Items from a dataset:
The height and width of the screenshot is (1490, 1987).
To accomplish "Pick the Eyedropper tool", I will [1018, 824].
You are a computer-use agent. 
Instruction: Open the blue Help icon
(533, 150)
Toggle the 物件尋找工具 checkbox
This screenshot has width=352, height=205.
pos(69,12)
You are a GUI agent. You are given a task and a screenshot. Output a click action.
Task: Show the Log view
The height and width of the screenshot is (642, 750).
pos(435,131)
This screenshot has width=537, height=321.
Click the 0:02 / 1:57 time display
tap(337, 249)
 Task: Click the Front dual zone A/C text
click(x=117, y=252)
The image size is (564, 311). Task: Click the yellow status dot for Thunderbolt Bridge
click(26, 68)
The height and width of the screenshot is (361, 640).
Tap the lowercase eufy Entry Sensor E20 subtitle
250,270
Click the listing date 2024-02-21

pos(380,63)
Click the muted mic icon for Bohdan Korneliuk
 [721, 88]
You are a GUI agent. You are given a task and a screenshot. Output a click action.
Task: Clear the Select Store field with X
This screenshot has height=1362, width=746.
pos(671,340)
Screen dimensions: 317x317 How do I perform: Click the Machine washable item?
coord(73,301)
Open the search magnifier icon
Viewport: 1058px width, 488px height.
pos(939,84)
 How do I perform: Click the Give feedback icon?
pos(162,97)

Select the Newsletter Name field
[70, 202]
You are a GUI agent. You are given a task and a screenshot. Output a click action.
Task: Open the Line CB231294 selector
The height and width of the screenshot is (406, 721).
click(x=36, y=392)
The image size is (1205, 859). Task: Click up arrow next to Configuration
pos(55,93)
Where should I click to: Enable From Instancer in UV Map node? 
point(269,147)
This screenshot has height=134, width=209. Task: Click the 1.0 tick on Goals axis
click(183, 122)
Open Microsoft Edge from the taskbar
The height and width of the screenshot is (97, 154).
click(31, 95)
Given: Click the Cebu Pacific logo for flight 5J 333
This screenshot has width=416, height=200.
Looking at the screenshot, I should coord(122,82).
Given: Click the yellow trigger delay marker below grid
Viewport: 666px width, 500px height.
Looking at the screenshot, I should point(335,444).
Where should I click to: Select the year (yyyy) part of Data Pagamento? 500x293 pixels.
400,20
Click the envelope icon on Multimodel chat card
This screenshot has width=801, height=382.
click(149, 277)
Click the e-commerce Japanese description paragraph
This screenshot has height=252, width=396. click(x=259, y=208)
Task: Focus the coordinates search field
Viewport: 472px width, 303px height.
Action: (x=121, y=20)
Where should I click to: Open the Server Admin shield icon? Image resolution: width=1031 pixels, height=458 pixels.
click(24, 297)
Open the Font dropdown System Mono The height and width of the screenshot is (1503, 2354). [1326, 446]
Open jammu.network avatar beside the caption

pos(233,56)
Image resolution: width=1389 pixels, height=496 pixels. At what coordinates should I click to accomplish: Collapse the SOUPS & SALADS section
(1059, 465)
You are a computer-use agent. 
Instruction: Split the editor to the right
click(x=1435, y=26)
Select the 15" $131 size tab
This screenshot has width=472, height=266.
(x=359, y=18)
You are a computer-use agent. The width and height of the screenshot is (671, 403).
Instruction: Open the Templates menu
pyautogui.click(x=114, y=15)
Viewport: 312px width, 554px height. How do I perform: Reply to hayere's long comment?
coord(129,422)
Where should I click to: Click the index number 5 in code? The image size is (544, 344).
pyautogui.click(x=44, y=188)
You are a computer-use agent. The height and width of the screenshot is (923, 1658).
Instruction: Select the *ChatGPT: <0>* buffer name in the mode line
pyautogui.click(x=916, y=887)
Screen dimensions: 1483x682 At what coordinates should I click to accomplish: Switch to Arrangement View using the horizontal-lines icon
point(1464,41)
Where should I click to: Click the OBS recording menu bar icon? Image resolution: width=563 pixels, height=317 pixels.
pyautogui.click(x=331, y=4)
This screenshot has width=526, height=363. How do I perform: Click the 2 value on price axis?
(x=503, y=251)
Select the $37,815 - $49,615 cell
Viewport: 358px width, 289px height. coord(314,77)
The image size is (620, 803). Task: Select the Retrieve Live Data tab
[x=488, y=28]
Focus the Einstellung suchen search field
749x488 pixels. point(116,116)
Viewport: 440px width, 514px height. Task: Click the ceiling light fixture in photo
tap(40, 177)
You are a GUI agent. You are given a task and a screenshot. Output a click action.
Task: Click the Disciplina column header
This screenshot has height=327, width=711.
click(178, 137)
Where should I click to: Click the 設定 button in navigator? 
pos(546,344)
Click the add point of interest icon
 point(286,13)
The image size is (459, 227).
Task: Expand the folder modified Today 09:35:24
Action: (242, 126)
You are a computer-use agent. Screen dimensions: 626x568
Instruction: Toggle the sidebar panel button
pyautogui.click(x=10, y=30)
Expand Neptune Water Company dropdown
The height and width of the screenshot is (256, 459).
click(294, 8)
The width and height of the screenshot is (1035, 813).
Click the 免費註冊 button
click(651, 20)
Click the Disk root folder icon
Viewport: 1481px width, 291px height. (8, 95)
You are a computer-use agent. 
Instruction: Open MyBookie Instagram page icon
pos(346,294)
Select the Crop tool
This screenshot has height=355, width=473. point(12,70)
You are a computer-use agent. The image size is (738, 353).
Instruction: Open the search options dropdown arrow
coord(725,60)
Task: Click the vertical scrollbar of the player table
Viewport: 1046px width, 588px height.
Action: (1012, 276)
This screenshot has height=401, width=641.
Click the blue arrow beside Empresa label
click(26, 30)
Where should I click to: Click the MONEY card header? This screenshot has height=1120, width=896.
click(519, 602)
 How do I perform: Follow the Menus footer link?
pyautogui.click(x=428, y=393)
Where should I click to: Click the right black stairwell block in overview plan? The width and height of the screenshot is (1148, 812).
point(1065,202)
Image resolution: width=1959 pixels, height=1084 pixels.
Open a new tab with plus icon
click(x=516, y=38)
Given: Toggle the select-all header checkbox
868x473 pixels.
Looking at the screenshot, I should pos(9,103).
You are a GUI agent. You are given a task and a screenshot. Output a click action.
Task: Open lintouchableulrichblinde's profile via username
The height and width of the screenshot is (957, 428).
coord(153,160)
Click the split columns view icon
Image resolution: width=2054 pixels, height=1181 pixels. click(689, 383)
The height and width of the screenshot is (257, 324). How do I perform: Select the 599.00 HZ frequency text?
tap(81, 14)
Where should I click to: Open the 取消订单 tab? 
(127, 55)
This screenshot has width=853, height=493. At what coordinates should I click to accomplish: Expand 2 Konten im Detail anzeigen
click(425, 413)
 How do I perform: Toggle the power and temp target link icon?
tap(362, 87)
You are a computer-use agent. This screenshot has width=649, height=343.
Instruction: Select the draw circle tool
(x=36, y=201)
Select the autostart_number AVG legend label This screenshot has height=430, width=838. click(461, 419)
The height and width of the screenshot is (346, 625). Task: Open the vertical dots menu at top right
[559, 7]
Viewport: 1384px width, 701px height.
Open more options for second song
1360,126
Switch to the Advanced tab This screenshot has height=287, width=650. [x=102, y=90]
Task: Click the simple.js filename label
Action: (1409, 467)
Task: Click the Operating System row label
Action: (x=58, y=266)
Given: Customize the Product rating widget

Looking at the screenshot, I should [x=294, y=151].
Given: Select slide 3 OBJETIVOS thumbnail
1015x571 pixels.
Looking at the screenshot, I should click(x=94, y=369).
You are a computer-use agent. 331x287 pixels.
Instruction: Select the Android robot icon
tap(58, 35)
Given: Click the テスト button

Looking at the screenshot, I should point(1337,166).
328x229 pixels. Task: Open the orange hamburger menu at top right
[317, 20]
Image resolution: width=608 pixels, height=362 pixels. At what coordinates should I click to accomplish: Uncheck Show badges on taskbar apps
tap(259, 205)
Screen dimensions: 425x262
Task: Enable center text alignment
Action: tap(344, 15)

**Task goal**
Can you quote the stretch of entries from the line containing "This screenshot has width=537, height=321." through the line containing "pos(380,63)", word for word?

**Solution**
This screenshot has width=537, height=321.
Click the 0:02 / 1:57 time display
tap(337, 249)
 Task: Click the Front dual zone A/C text
click(x=117, y=252)
The image size is (564, 311). Task: Click the yellow status dot for Thunderbolt Bridge
click(26, 68)
The height and width of the screenshot is (361, 640).
Tap the lowercase eufy Entry Sensor E20 subtitle
250,270
Click the listing date 2024-02-21

pos(380,63)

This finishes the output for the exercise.